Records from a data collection
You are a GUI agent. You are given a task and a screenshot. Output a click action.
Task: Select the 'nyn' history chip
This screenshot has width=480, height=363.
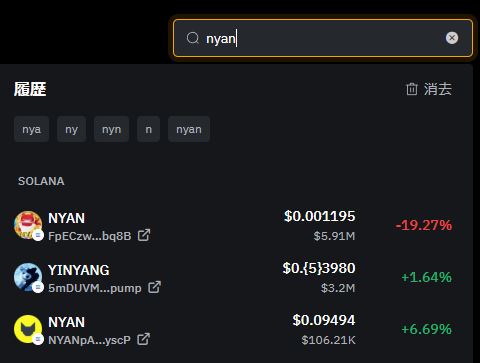[112, 129]
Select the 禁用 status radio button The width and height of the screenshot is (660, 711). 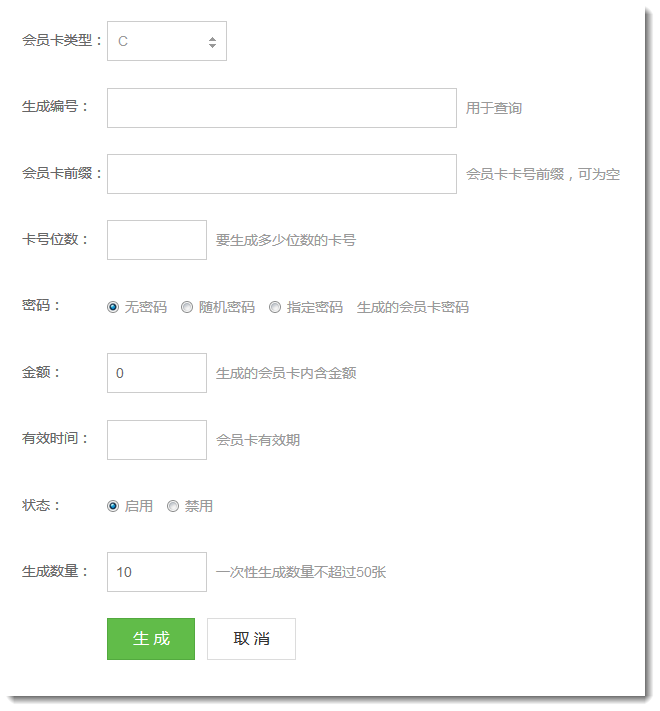(x=173, y=506)
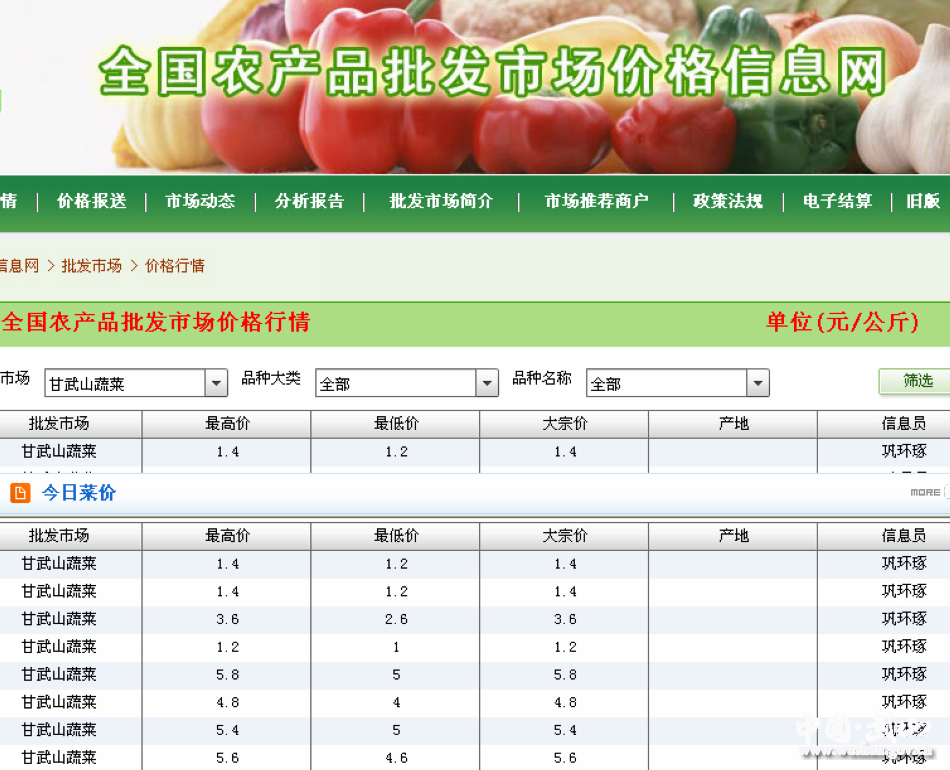This screenshot has height=770, width=950.
Task: Click the 今日菜价 heading link
Action: [x=79, y=493]
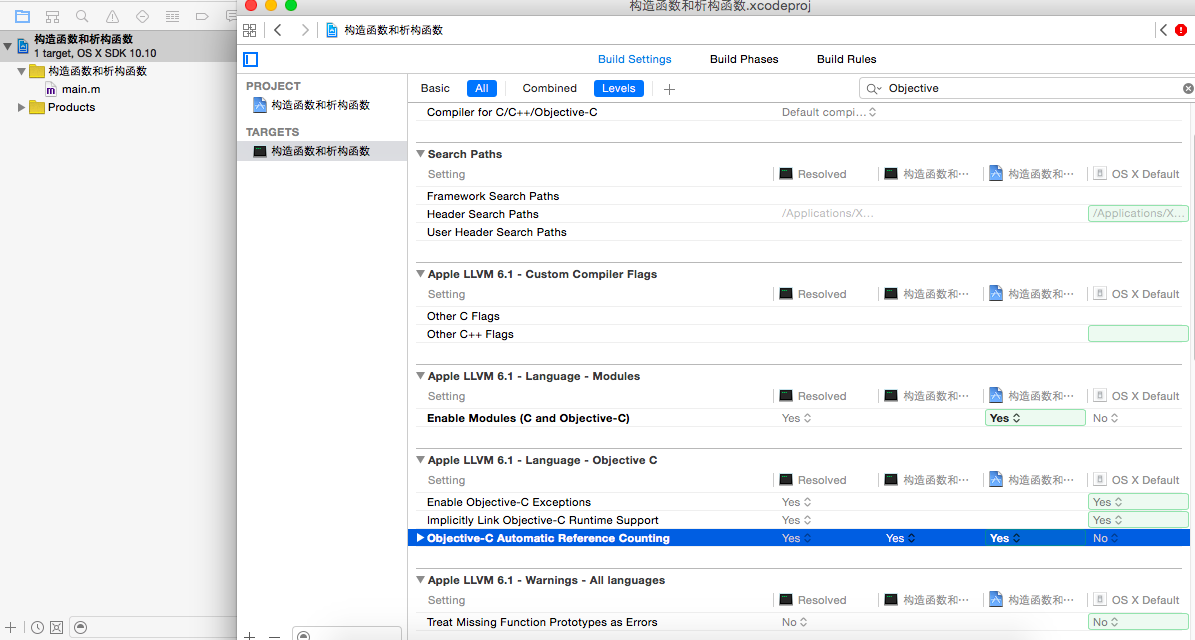
Task: Show the Breakpoint navigator icon
Action: (202, 16)
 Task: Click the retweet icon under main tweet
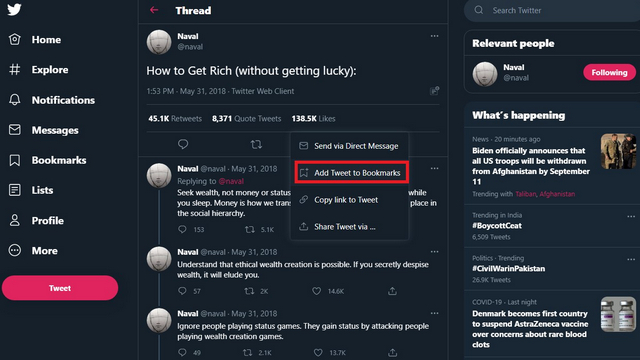pos(256,144)
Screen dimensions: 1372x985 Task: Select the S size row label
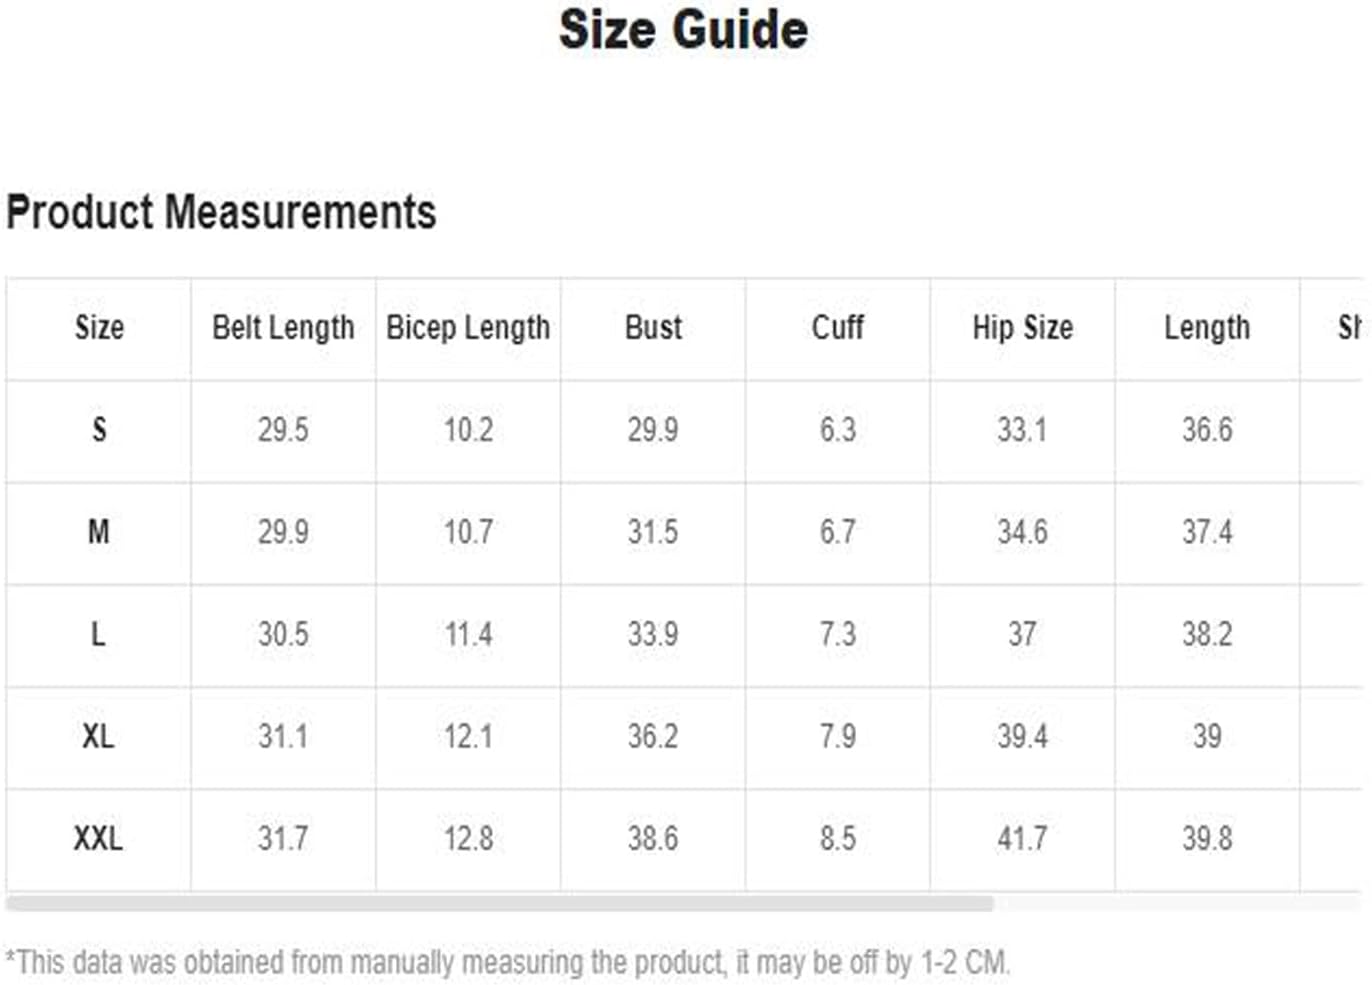point(99,430)
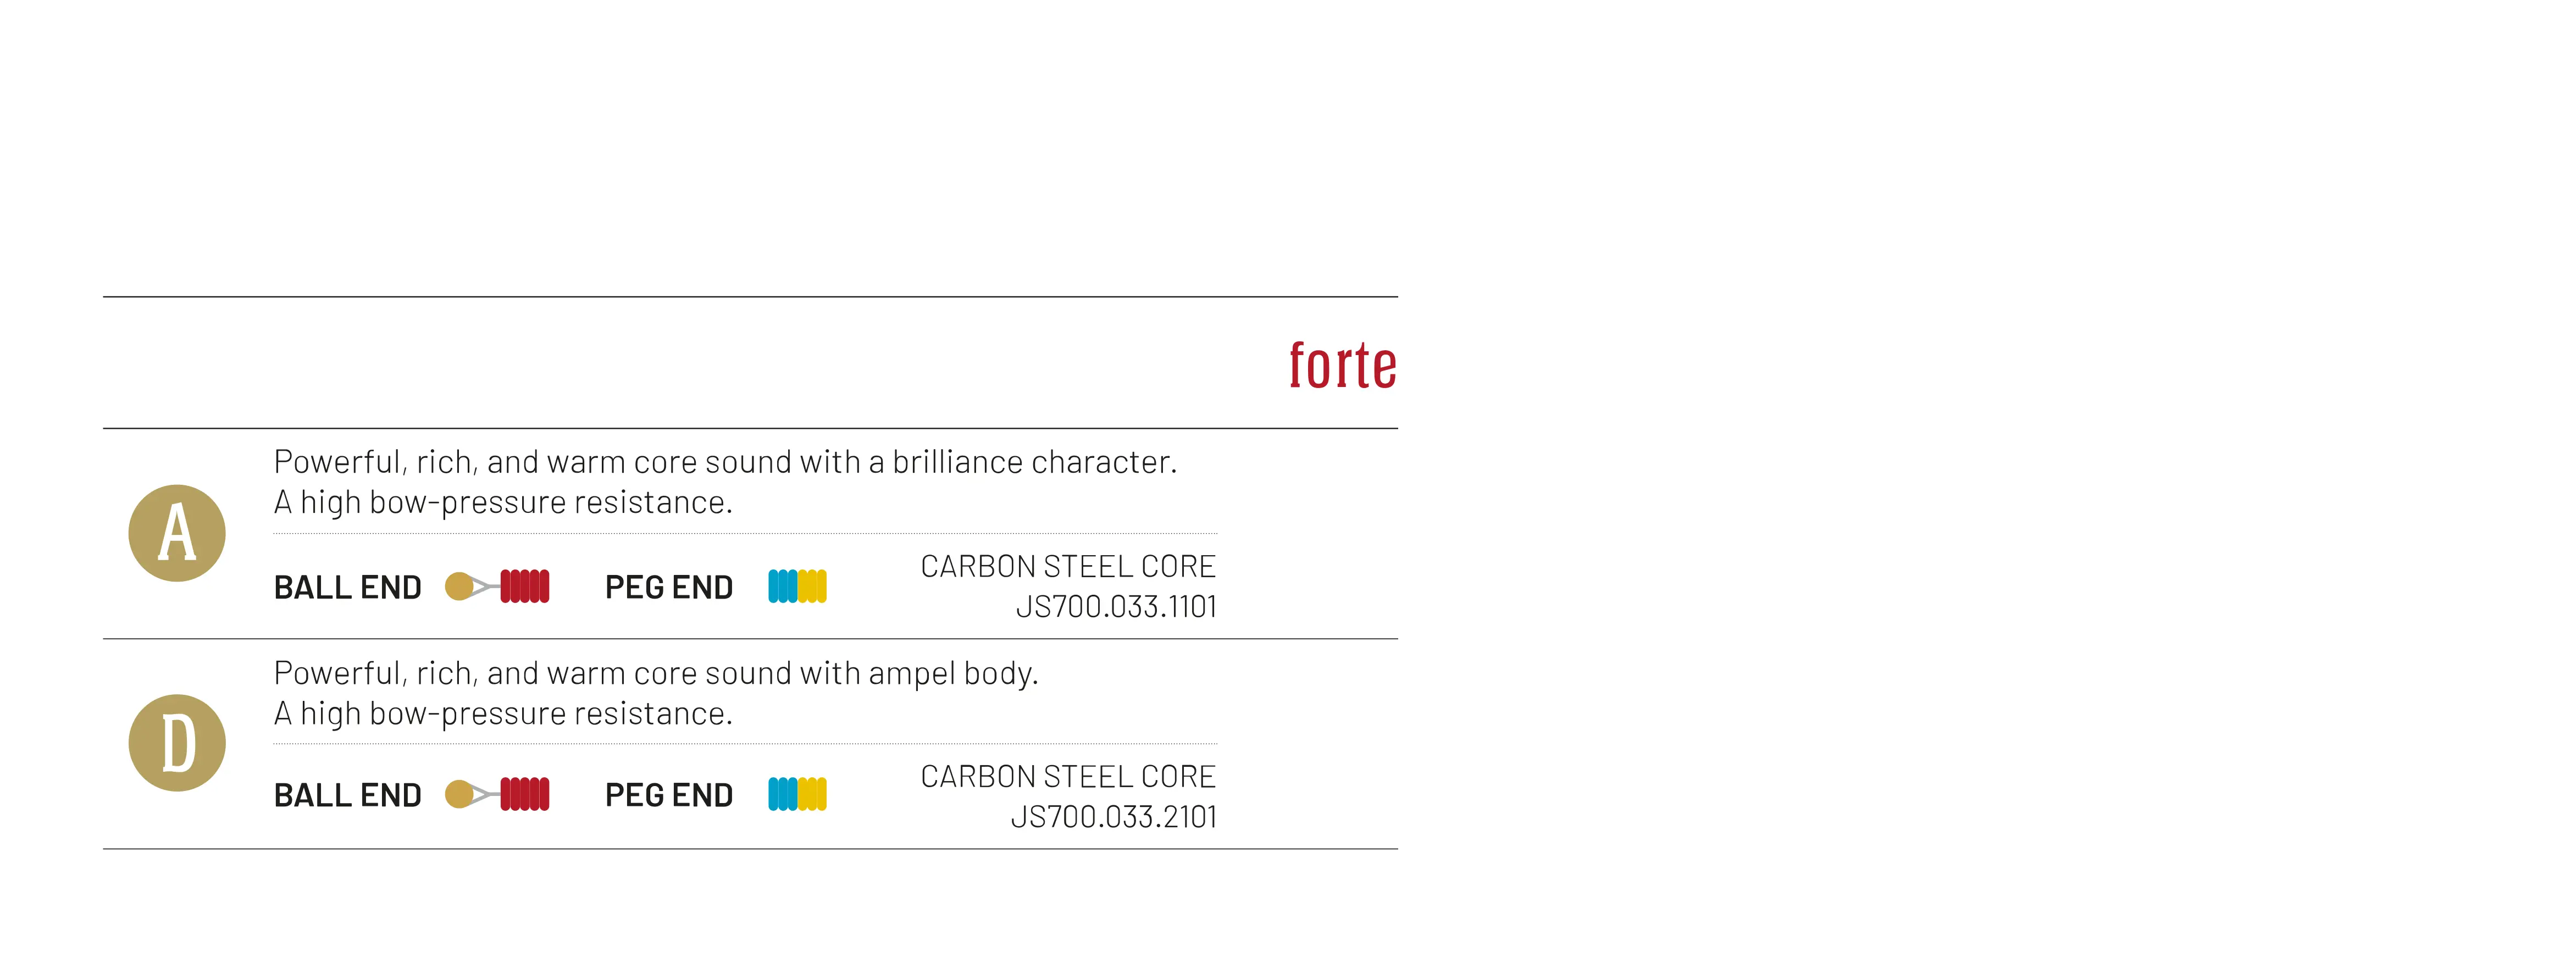Click the 'brilliance character' description line
2576x979 pixels.
[x=725, y=462]
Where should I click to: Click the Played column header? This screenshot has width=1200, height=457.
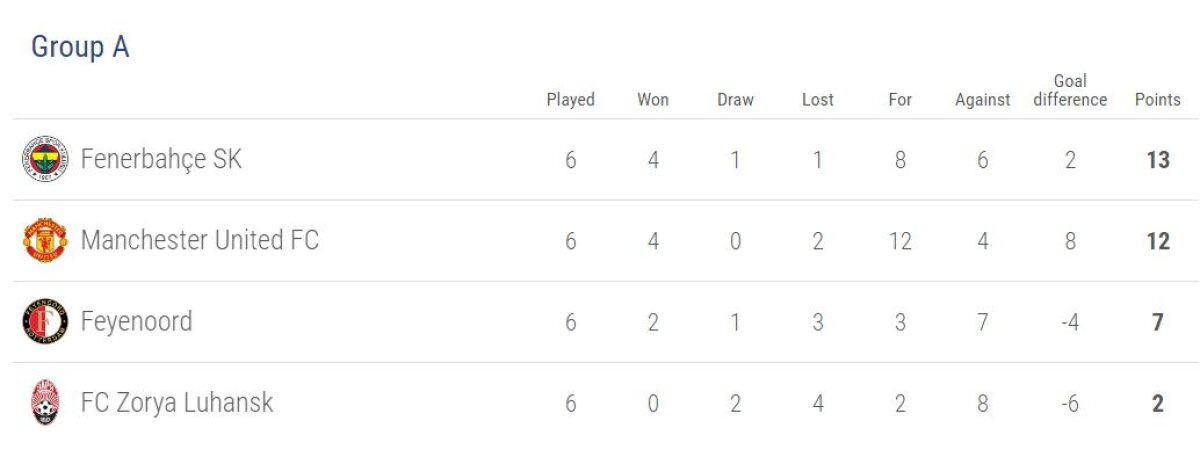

Problem description »
Quote everything from the line containing "Task: Click the retweet" down to the end of the records, leaving out the pictures.

Exercise response »
 Task: Click the retweet icon under main tweet
pos(256,144)
Screen dimensions: 1372x985 Task: Select the S size row label
point(99,430)
Click the 'brilliance character' description line
2576x979 pixels.
[x=725, y=462]
Where should I click to: Click the Played column header? This screenshot has width=1200, height=457.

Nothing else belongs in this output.